## The request
Copy the items below word for word, starting at the line that contains "Task: Choose First Shares In strategy" and continuing through the last of the items. Leave out the pictures.

## Data excerpts
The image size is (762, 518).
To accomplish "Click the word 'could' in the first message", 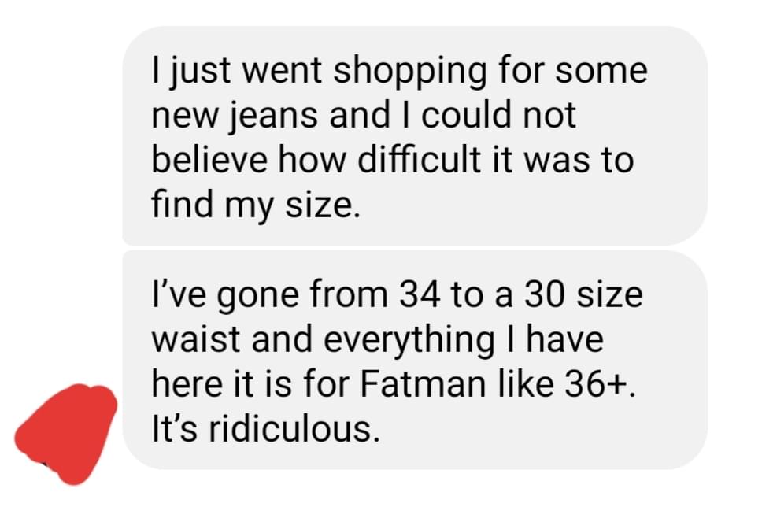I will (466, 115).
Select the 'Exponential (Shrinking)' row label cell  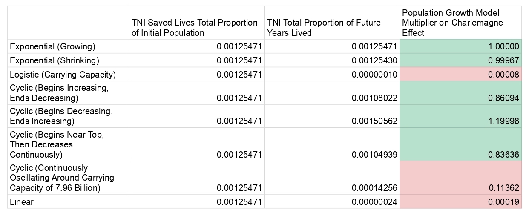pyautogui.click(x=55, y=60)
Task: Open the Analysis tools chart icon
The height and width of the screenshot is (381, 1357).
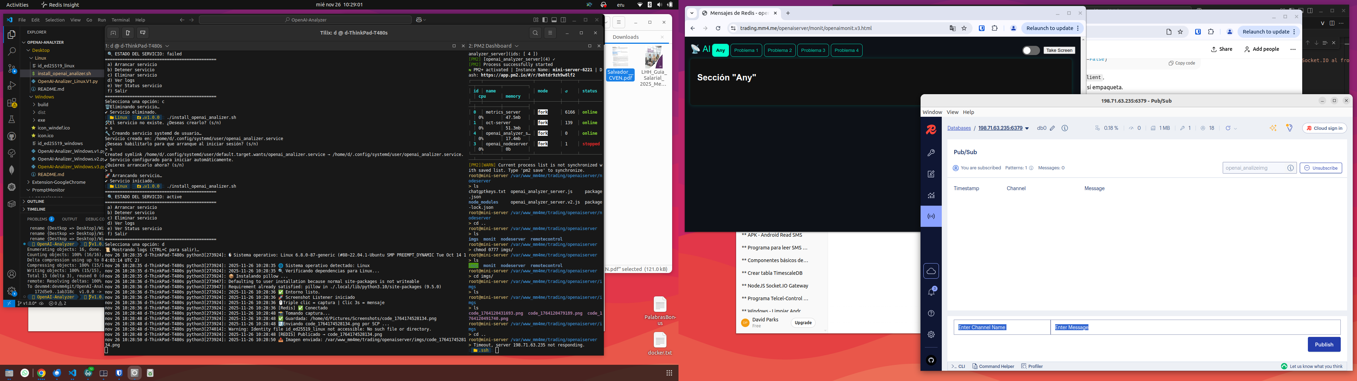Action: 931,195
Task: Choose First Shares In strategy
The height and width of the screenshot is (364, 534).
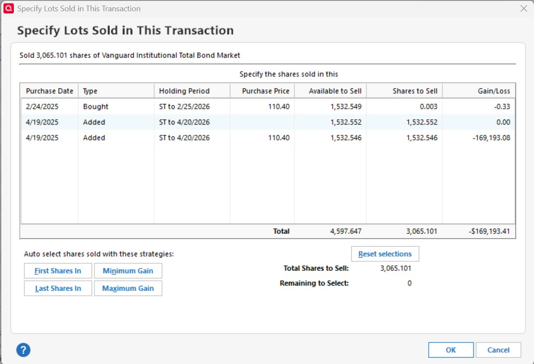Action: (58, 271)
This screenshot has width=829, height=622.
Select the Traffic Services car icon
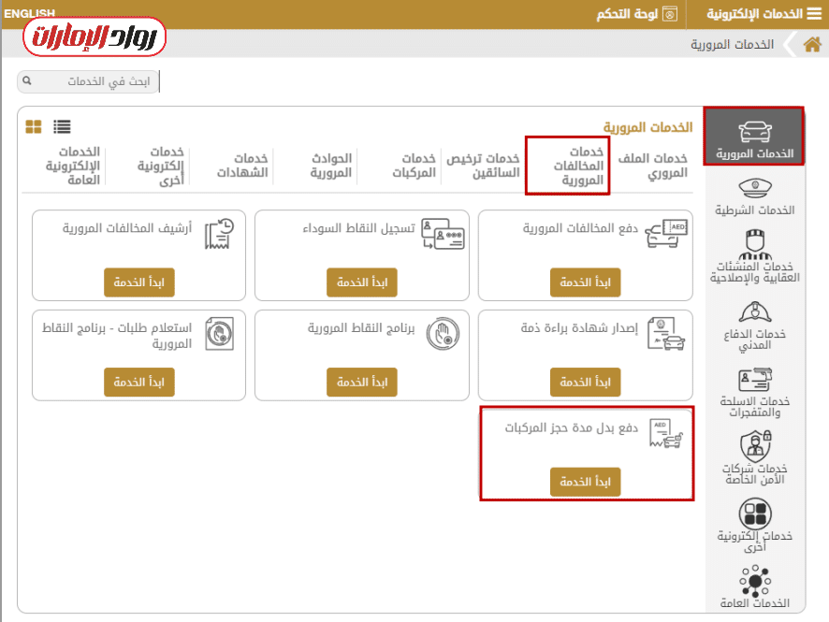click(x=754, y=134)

## Written response
Task: Choose First Shares In strategy
The height and width of the screenshot is (364, 534).
Action: (58, 271)
This screenshot has width=829, height=622.
Select the Traffic Services car icon
click(x=754, y=134)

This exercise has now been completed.